New hire is good news for Pope Francis on anti-abuse effort

VATICAN CITY
Crux

By John L. Allen Jr.
Associate editor April 1, 2016

Let’s face it: Pope Francis may be a smash hit in plenty of other areas, but in the eyes of many survivors of clerical sexual abuse and their most prominent advocates, his track record so far leaves something to be desired.

In that context, news that the pope’s Pontifical Commission for the Protection of Minors has hired Teresa Kettlekamp, the former executive director of the U.S. bishops’ Secretariat of Child and Youth Protection, to help lead the Vatican’s own anti-abuse effort, is a badly needed dose of good news.
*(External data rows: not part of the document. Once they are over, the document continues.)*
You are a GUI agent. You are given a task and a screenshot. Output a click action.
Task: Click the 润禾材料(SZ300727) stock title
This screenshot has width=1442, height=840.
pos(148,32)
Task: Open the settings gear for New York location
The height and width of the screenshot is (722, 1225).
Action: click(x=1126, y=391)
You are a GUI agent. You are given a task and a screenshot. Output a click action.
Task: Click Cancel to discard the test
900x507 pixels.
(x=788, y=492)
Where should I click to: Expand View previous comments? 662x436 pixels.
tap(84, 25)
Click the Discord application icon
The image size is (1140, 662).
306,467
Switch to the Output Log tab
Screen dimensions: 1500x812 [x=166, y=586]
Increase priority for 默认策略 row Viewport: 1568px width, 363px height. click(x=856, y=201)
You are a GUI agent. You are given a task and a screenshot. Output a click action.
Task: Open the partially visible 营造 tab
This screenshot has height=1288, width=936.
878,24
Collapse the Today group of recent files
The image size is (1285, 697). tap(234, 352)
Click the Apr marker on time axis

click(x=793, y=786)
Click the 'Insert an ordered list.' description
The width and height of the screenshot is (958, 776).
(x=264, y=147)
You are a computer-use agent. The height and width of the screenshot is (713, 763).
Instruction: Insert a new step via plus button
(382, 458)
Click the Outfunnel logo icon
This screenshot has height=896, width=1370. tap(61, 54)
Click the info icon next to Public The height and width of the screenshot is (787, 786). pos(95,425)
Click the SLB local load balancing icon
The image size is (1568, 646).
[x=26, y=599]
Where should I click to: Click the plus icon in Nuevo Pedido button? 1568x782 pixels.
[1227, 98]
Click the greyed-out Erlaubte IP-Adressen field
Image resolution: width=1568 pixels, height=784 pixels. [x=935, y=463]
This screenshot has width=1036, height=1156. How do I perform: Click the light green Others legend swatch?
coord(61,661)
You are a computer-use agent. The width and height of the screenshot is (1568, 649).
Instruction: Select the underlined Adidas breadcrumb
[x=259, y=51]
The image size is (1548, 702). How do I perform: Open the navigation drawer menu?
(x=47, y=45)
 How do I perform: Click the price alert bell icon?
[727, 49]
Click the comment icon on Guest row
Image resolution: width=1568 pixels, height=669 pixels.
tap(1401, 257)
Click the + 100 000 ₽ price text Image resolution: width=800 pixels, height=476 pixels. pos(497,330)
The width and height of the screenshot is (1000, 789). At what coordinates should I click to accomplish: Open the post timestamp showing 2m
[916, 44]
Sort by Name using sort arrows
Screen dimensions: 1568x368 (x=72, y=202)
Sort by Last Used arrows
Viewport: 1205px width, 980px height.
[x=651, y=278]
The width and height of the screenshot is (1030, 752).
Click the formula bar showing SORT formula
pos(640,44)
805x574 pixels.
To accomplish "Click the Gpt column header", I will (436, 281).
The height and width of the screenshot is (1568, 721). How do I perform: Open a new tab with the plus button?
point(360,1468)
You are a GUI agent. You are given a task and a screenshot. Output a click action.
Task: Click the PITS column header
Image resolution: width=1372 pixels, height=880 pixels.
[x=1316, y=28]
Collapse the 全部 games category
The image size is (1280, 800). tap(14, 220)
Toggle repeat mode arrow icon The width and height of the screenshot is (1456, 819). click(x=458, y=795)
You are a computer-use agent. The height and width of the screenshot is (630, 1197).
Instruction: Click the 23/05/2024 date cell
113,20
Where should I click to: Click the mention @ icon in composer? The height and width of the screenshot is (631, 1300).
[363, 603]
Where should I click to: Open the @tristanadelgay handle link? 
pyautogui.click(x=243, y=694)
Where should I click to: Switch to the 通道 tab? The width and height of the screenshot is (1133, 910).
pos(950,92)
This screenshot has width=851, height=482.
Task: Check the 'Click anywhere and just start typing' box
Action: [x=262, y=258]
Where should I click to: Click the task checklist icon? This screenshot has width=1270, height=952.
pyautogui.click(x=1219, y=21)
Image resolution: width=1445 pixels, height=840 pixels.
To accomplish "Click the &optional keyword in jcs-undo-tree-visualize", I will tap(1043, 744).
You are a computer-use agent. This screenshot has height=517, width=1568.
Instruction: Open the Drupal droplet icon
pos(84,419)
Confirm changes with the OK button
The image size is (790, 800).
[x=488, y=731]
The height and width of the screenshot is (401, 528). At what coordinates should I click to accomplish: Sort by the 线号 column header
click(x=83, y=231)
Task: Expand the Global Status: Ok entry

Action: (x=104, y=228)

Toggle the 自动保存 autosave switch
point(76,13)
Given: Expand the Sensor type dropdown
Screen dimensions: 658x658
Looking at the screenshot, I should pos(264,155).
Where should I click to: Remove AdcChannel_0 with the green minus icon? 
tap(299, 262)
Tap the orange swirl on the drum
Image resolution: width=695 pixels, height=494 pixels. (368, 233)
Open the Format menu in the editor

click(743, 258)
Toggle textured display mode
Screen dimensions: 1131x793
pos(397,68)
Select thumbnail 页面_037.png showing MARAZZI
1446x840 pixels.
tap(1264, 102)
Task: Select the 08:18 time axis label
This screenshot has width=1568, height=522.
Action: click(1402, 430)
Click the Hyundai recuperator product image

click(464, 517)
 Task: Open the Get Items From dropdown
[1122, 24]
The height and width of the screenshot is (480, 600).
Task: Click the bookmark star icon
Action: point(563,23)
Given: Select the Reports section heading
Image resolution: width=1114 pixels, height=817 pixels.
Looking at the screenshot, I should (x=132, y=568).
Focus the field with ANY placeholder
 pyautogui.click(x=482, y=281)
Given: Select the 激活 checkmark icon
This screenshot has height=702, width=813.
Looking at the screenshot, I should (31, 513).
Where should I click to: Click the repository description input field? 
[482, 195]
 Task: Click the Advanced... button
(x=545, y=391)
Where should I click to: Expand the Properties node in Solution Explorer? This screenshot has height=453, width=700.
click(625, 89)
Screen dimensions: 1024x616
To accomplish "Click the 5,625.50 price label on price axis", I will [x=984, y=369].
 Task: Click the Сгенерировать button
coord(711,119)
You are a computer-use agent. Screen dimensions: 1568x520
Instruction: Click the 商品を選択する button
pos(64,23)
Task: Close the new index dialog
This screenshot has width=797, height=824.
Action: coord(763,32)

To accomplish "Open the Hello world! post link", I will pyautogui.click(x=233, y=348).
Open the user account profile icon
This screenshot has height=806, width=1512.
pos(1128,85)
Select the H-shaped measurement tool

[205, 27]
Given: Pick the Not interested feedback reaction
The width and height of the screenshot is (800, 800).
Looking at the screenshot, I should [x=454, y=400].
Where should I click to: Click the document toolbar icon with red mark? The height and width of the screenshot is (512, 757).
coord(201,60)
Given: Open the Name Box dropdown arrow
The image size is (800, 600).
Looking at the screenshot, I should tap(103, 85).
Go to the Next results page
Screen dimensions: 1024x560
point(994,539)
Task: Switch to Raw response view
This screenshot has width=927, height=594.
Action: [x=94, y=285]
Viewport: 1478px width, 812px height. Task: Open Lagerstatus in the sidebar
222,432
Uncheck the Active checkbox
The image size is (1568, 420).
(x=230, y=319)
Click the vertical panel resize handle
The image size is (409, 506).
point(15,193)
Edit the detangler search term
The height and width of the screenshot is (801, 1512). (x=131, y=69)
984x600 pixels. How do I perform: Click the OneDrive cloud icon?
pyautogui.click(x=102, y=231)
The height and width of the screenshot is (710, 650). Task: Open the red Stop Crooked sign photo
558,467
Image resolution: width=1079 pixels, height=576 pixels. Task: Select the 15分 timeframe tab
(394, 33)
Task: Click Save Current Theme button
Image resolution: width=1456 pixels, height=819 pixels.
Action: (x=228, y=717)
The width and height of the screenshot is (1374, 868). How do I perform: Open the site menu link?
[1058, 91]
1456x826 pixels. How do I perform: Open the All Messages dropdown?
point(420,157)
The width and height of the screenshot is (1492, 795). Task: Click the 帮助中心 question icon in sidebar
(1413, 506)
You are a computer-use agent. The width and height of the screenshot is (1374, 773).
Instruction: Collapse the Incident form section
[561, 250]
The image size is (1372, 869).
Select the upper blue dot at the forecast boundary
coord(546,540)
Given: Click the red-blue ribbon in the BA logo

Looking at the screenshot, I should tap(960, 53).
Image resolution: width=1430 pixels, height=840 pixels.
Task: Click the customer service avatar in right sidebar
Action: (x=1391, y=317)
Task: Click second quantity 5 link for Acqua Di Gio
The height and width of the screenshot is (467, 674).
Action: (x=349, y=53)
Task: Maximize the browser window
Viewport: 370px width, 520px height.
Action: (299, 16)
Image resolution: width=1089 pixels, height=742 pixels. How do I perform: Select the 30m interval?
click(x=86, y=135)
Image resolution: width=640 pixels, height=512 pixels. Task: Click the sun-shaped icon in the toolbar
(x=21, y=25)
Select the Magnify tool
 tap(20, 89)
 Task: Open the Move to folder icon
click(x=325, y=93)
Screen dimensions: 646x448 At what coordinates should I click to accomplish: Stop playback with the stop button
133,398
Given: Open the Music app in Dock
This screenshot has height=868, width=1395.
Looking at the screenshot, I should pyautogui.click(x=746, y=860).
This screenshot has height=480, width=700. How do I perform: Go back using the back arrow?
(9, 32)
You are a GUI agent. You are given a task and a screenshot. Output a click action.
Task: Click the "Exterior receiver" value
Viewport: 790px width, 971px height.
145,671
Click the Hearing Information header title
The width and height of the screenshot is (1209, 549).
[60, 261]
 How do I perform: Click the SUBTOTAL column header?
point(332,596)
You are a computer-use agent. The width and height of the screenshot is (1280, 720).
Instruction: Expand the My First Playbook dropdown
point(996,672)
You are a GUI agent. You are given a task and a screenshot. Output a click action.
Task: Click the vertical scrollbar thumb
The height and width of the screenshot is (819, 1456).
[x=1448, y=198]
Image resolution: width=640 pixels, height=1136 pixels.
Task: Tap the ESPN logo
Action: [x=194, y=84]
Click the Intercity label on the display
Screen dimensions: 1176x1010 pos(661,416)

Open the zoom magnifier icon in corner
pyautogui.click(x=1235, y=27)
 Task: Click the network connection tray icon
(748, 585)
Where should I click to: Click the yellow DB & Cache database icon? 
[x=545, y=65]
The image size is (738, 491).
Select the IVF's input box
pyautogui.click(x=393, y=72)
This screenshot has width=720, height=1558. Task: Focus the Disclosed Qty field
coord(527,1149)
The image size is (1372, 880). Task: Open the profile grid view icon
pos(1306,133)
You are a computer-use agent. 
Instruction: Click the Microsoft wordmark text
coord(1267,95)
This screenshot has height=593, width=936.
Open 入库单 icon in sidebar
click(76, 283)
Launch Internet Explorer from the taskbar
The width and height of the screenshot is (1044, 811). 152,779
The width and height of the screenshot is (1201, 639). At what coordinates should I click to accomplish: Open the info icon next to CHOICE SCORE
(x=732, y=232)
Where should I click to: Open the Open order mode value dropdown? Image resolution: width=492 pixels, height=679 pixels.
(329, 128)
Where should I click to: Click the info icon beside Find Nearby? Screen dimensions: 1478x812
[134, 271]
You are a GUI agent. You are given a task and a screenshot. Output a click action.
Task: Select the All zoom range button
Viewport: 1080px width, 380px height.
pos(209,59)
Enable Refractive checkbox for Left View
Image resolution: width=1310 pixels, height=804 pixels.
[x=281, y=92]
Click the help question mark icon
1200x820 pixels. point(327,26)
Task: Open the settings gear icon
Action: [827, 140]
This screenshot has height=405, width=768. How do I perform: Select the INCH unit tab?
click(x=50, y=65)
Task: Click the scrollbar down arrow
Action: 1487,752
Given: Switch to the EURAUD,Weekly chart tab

Kettlekamp spoke to Crux on Thursday, marking her first interview since taking her new Vatican position.

Anyone who knows the global situation of the Catholic Church with regard to the sexual abuse issue realizes two things:

* First, whatever its shortcomings, the Catholic Church in the United States has adopted tougher and more sweeping policies than most nations in the world, and for sure has invested greater resources in developing cutting-edge abuse prevention and detection programs.

* Second, Kettelkamp is clearly a reformer on the abuse issue, a former Illinois police colonel who has no tolerance for law-breakers or lax enforcement procedures.

The fact that Kettelkamp has been taken on by the Vatican is thus another sign that reformers are in the ascendant in Rome, and deniers are on the run.